>>>

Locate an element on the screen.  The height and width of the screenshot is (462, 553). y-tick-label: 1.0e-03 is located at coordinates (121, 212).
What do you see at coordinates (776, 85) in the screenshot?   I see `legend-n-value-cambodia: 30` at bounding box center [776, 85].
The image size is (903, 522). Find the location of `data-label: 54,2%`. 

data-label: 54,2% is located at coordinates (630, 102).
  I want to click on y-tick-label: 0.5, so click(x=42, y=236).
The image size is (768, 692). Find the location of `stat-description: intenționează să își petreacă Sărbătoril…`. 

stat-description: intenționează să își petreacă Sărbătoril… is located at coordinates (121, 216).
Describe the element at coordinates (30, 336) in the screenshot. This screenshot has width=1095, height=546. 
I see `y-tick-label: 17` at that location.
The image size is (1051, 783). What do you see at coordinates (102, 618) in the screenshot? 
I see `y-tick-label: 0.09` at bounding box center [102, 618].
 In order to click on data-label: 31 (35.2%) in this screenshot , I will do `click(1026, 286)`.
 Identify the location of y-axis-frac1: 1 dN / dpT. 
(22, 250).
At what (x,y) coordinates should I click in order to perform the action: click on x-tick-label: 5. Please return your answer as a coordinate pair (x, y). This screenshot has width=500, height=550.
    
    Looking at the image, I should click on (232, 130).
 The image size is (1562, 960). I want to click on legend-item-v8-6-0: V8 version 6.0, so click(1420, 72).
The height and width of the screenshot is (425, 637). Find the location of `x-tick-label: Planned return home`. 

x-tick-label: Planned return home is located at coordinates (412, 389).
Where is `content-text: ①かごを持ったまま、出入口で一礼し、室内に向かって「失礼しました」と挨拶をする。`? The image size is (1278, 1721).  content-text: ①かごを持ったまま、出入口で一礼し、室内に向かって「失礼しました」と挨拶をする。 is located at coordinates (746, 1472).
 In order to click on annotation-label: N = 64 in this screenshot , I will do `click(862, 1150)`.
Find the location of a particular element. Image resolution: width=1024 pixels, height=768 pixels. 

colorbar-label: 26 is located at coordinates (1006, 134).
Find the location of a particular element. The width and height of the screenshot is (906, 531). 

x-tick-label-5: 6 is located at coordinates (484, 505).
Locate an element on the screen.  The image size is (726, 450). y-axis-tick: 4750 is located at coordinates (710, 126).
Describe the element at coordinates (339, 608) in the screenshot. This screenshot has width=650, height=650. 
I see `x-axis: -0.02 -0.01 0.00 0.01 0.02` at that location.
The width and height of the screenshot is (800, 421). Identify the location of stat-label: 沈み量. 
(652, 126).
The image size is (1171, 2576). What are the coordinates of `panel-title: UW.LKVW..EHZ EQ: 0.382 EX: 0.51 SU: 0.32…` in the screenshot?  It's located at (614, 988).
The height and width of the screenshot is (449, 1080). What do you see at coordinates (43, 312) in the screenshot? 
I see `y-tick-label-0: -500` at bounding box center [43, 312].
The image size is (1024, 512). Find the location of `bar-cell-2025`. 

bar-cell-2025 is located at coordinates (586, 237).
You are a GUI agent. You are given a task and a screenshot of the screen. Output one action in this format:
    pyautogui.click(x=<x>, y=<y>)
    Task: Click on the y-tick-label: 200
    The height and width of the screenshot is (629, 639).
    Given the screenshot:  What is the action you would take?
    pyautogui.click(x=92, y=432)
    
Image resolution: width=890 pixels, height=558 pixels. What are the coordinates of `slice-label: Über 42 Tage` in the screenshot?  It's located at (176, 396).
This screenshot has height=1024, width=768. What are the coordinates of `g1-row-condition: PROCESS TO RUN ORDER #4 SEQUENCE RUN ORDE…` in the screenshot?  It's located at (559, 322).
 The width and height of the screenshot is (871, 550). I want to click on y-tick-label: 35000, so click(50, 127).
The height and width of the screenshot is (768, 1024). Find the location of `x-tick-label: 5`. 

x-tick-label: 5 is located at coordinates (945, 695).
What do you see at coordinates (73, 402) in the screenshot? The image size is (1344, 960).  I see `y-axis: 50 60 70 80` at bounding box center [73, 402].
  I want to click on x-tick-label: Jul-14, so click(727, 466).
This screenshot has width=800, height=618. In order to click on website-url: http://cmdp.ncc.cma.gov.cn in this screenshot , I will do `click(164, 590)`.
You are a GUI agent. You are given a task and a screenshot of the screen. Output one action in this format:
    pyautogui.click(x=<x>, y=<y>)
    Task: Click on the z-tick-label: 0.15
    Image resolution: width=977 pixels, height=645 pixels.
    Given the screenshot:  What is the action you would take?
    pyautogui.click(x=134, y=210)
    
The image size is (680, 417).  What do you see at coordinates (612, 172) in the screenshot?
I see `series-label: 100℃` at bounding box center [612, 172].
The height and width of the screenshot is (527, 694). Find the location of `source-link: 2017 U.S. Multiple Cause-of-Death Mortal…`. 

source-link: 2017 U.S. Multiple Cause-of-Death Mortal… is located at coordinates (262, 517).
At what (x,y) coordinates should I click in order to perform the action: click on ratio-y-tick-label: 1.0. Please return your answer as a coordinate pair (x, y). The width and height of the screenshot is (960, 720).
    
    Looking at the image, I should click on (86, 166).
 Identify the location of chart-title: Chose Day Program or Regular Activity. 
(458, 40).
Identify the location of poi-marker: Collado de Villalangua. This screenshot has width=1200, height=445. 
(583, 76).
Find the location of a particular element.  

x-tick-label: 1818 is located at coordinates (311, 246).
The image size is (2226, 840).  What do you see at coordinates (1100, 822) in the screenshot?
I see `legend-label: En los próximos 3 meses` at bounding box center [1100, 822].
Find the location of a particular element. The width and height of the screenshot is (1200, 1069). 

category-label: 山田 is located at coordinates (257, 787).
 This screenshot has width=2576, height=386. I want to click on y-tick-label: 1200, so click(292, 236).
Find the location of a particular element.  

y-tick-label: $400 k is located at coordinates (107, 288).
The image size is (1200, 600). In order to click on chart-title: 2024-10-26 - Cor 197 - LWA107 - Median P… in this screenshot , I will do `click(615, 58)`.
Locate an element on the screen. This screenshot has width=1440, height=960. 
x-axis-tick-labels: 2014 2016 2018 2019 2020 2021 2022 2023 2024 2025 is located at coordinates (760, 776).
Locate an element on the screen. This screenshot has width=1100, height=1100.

<<<

_Job item:_
Rewrite all the records above, putting "Give the position of" in place of "Find the location of" wherever it appears and changing nothing else.

_Expected answer:_
Locate an element on the screen.  The height and width of the screenshot is (462, 553). y-tick-label: 1.0e-03 is located at coordinates (121, 212).
What do you see at coordinates (776, 85) in the screenshot?   I see `legend-n-value-cambodia: 30` at bounding box center [776, 85].
The image size is (903, 522). Give the position of `data-label: 54,2%`. 

data-label: 54,2% is located at coordinates (630, 102).
  I want to click on y-tick-label: 0.5, so click(x=42, y=236).
The image size is (768, 692). Give the position of `stat-description: intenționează să își petreacă Sărbătoril…`. 

stat-description: intenționează să își petreacă Sărbătoril… is located at coordinates (121, 216).
Describe the element at coordinates (30, 336) in the screenshot. This screenshot has width=1095, height=546. 
I see `y-tick-label: 17` at that location.
The image size is (1051, 783). What do you see at coordinates (102, 618) in the screenshot? 
I see `y-tick-label: 0.09` at bounding box center [102, 618].
 In order to click on data-label: 31 (35.2%) in this screenshot , I will do `click(1026, 286)`.
 Identify the location of y-axis-frac1: 1 dN / dpT. 
(22, 250).
At what (x,y) coordinates should I click in order to perform the action: click on x-tick-label: 5. Please return your answer as a coordinate pair (x, y). This screenshot has width=500, height=550.
    
    Looking at the image, I should click on (232, 130).
 The image size is (1562, 960). I want to click on legend-item-v8-6-0: V8 version 6.0, so click(1420, 72).
The height and width of the screenshot is (425, 637). Give the position of `x-tick-label: Planned return home`. 

x-tick-label: Planned return home is located at coordinates (412, 389).
Where is `content-text: ①かごを持ったまま、出入口で一礼し、室内に向かって「失礼しました」と挨拶をする。`? The image size is (1278, 1721).  content-text: ①かごを持ったまま、出入口で一礼し、室内に向かって「失礼しました」と挨拶をする。 is located at coordinates (746, 1472).
 In order to click on annotation-label: N = 64 in this screenshot , I will do `click(862, 1150)`.
Give the position of a particular element. Image resolution: width=1024 pixels, height=768 pixels. 

colorbar-label: 26 is located at coordinates (1006, 134).
Give the position of a particular element. The width and height of the screenshot is (906, 531). 

x-tick-label-5: 6 is located at coordinates (484, 505).
Locate an element on the screen.  The image size is (726, 450). y-axis-tick: 4750 is located at coordinates (710, 126).
Describe the element at coordinates (339, 608) in the screenshot. This screenshot has width=650, height=650. 
I see `x-axis: -0.02 -0.01 0.00 0.01 0.02` at that location.
The width and height of the screenshot is (800, 421). Identify the location of stat-label: 沈み量. 
(652, 126).
The image size is (1171, 2576). What are the coordinates of `panel-title: UW.LKVW..EHZ EQ: 0.382 EX: 0.51 SU: 0.32…` in the screenshot?  It's located at (614, 988).
The height and width of the screenshot is (449, 1080). What do you see at coordinates (43, 312) in the screenshot? 
I see `y-tick-label-0: -500` at bounding box center [43, 312].
The image size is (1024, 512). Give the position of `bar-cell-2025`. 

bar-cell-2025 is located at coordinates (586, 237).
You are a GUI agent. You are given a task and a screenshot of the screen. Output one action in this format:
    pyautogui.click(x=<x>, y=<y>)
    Task: Click on the y-tick-label: 200
    The height and width of the screenshot is (629, 639).
    Given the screenshot:  What is the action you would take?
    pyautogui.click(x=92, y=432)
    
Image resolution: width=890 pixels, height=558 pixels. What are the coordinates of `slice-label: Über 42 Tage` in the screenshot?  It's located at (176, 396).
This screenshot has height=1024, width=768. What are the coordinates of `g1-row-condition: PROCESS TO RUN ORDER #4 SEQUENCE RUN ORDE…` in the screenshot?  It's located at (559, 322).
 The width and height of the screenshot is (871, 550). I want to click on y-tick-label: 35000, so click(50, 127).
The height and width of the screenshot is (768, 1024). Give the position of `x-tick-label: 5`. 

x-tick-label: 5 is located at coordinates (945, 695).
What do you see at coordinates (73, 402) in the screenshot? The image size is (1344, 960).  I see `y-axis: 50 60 70 80` at bounding box center [73, 402].
  I want to click on x-tick-label: Jul-14, so click(727, 466).
This screenshot has width=800, height=618. In order to click on website-url: http://cmdp.ncc.cma.gov.cn in this screenshot , I will do `click(164, 590)`.
You are a GUI agent. You are given a task and a screenshot of the screen. Output one action in this format:
    pyautogui.click(x=<x>, y=<y>)
    Task: Click on the z-tick-label: 0.15
    Image resolution: width=977 pixels, height=645 pixels.
    Given the screenshot:  What is the action you would take?
    pyautogui.click(x=134, y=210)
    
The image size is (680, 417).  What do you see at coordinates (612, 172) in the screenshot?
I see `series-label: 100℃` at bounding box center [612, 172].
The height and width of the screenshot is (527, 694). Give the position of `source-link: 2017 U.S. Multiple Cause-of-Death Mortal…`. 

source-link: 2017 U.S. Multiple Cause-of-Death Mortal… is located at coordinates (262, 517).
At what (x,y) coordinates should I click in order to perform the action: click on ratio-y-tick-label: 1.0. Please return your answer as a coordinate pair (x, y). The width and height of the screenshot is (960, 720).
    
    Looking at the image, I should click on (86, 166).
 Identify the location of chart-title: Chose Day Program or Regular Activity. 
(458, 40).
Identify the location of poi-marker: Collado de Villalangua. This screenshot has width=1200, height=445. 
(583, 76).
Give the position of a particular element.  

x-tick-label: 1818 is located at coordinates (311, 246).
The image size is (2226, 840).  What do you see at coordinates (1100, 822) in the screenshot?
I see `legend-label: En los próximos 3 meses` at bounding box center [1100, 822].
Give the position of a particular element. The width and height of the screenshot is (1200, 1069). 

category-label: 山田 is located at coordinates (257, 787).
 This screenshot has width=2576, height=386. I want to click on y-tick-label: 1200, so click(292, 236).
Give the position of a particular element.  

y-tick-label: $400 k is located at coordinates (107, 288).
The image size is (1200, 600). In order to click on chart-title: 2024-10-26 - Cor 197 - LWA107 - Median P… in this screenshot , I will do `click(615, 58)`.
Locate an element on the screen. This screenshot has width=1440, height=960. 
x-axis-tick-labels: 2014 2016 2018 2019 2020 2021 2022 2023 2024 2025 is located at coordinates (760, 776).
Locate an element on the screen. This screenshot has width=1100, height=1100.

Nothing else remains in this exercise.